Procter & Gamble (PG) is one of the largest producers of household goods and products in the world with presence in over 180 countries and revenues in excess of $78 billion. In this article, I will determine the fair value of PG using the two-stage dividend discount model. PG has a well established record of returning cash to the shareholders using dividends and it currently yields just over three percent.
- Current EPS – $3.53
- Current dividends – $1.92
High Growth Period
Length of high growth period – 5 years
Cost of Equity Calculation
- Bottom-up beta for high growth period – 0.84
- Risk free rate – 2.6% (10-Year Treasury bond)
- Risk premium – 6.5% (5.1% US risk premium and 1.4% emerging market risk premium to account for the 34% of company revenues from the emerging markets)
Therefore, cost of equity during high growth period = 8.07%
Growth Rate Estimation
The growth rate for the high growth period was estimated based on fundamental analysis by considering the current and projected return on equity and the retention ratios.
- Return on equity – 17%
- Retention rate – 45%
- Projected 5-year growth rate = 7.65%
This projected growth rate of 7.65% compares favorably to analyst average 5-year projected growth rate of 8.76%. It should be noted that S&P Equity Research projects a three (3) year growth rate of 7%.
The projected dividends during the high growth period are as follows:
- Year 1 – 2.09
- Year 2 – 2.25
- Year 3 – 2.42
- Year 4 – 2.61
- Year 5 – 2.81
Present value of dividends in high growth period – $9.59
Stable Growth Period
Growth rate in stable period – 2.50% (to match the assumed long-term growth of the developed world economy). PG has maintained a fairly steady return on equity ratio for the last 5 years averaging approximately 18%. This is slightly below the average ROE for the household goods sector. The existing ROE of 17% was assumed for the stable growth period.
The projected retention rate for the stable growth period was calculated using the ROE and growth rate estimates. This yielded a retention rate of approximately 15%.
Finally, the value of beta for the stable growth period was assumed to be the same as the value for the high growth period. Therefore, cost of equity during stable growth period = 8.07%.

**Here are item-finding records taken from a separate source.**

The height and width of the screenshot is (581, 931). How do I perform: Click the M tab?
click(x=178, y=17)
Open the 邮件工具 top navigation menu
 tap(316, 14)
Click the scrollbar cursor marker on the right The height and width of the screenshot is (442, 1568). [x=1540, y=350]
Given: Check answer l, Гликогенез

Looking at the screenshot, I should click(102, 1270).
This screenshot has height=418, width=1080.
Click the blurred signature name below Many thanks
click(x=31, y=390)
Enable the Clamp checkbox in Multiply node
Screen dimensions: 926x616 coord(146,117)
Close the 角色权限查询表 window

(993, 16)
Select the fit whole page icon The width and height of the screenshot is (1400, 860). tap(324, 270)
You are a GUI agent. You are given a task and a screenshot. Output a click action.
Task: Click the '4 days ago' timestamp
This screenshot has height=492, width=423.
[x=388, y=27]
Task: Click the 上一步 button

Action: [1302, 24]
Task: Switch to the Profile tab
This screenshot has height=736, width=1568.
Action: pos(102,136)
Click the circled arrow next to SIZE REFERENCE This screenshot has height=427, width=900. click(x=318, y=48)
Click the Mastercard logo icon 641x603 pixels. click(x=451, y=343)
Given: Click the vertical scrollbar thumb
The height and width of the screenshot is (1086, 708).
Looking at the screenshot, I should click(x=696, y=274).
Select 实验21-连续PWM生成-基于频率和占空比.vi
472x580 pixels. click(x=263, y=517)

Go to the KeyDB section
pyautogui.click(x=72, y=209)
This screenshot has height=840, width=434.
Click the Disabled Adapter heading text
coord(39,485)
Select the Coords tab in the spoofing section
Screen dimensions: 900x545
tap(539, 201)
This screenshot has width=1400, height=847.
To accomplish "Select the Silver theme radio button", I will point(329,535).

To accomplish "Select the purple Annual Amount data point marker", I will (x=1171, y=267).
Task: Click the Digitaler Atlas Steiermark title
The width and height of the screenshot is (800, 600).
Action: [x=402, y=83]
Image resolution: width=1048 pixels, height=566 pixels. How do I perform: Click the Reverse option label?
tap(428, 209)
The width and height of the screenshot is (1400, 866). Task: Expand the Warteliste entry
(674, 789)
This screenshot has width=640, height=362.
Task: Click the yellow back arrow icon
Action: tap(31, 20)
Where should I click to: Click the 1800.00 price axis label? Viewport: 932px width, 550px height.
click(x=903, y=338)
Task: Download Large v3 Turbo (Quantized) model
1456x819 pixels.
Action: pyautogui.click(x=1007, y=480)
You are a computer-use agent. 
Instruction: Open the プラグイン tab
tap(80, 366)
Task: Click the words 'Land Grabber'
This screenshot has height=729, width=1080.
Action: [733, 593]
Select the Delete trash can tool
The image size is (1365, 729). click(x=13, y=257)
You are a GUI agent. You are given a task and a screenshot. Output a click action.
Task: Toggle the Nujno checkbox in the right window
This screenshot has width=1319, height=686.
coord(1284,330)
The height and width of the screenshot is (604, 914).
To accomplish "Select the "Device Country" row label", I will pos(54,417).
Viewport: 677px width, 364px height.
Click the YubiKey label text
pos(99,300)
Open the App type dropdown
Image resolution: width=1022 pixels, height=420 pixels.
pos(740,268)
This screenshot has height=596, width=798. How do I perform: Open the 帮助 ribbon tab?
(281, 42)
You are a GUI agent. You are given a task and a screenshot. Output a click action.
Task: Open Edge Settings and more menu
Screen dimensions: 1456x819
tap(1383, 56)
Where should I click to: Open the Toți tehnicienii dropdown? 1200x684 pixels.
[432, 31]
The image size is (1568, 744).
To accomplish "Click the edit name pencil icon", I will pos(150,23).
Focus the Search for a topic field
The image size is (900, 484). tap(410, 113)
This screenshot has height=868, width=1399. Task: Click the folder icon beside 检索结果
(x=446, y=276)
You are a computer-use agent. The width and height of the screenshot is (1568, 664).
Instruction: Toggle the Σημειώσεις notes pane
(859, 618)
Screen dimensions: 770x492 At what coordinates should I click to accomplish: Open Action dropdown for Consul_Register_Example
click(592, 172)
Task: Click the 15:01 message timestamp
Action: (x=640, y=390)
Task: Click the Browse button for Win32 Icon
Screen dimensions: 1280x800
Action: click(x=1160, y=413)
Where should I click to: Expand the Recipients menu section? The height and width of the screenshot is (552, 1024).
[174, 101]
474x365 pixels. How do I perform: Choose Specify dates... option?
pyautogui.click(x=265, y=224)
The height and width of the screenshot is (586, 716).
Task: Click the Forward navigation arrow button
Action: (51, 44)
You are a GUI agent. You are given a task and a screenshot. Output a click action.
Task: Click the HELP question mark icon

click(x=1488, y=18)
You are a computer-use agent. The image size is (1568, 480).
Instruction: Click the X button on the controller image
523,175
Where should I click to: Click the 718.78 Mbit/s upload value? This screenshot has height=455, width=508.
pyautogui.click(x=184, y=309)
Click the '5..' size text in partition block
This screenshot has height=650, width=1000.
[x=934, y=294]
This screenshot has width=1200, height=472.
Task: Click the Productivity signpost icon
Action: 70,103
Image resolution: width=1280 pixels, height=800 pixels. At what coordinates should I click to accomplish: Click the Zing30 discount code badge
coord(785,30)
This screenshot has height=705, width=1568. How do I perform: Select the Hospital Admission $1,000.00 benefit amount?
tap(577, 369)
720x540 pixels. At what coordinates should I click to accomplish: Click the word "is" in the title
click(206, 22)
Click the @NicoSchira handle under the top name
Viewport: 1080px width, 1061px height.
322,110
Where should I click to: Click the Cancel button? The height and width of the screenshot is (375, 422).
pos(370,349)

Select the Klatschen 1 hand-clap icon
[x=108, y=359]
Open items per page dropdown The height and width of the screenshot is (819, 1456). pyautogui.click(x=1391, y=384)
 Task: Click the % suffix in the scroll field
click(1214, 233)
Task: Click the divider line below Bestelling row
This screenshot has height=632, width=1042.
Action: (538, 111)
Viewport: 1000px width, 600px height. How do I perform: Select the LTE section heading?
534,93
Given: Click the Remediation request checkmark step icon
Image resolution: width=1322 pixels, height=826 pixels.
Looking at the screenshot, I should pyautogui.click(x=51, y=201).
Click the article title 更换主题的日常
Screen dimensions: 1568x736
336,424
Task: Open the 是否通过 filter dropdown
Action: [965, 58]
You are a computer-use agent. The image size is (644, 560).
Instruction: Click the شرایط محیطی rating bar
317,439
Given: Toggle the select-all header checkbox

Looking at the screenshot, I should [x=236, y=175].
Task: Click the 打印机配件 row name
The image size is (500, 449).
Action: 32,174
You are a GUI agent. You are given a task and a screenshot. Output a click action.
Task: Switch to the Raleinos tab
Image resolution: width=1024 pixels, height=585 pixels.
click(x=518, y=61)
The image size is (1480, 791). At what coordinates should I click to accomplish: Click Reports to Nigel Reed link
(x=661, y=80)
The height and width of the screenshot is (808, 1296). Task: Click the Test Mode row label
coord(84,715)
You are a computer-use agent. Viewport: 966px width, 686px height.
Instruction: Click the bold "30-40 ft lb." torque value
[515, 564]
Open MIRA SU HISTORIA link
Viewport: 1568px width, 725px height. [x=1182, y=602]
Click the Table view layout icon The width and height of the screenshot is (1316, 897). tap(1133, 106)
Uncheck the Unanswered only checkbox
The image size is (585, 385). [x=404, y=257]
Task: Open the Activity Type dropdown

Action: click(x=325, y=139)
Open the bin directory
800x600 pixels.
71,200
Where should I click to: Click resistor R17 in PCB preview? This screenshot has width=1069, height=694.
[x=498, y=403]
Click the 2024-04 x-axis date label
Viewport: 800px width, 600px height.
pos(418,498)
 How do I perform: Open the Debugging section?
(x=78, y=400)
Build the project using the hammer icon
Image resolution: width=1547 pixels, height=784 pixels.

- Growth rate during the stable growth period– 2.65%
- Payout ratio during the stable growth period – 85.29%
- Cost of equity – 8.07%
Therefore, present value of terminal price = $54.34
- Present value of dividends in high growth period = $9.59
- Present value of terminal price = $54.34
- Fair value of stock = $63.93
- Current market value of stock (as of September 7, 2010) = $60.14
Based on this analysis, at the time of writing, PG traded at a discount of approximately 6%.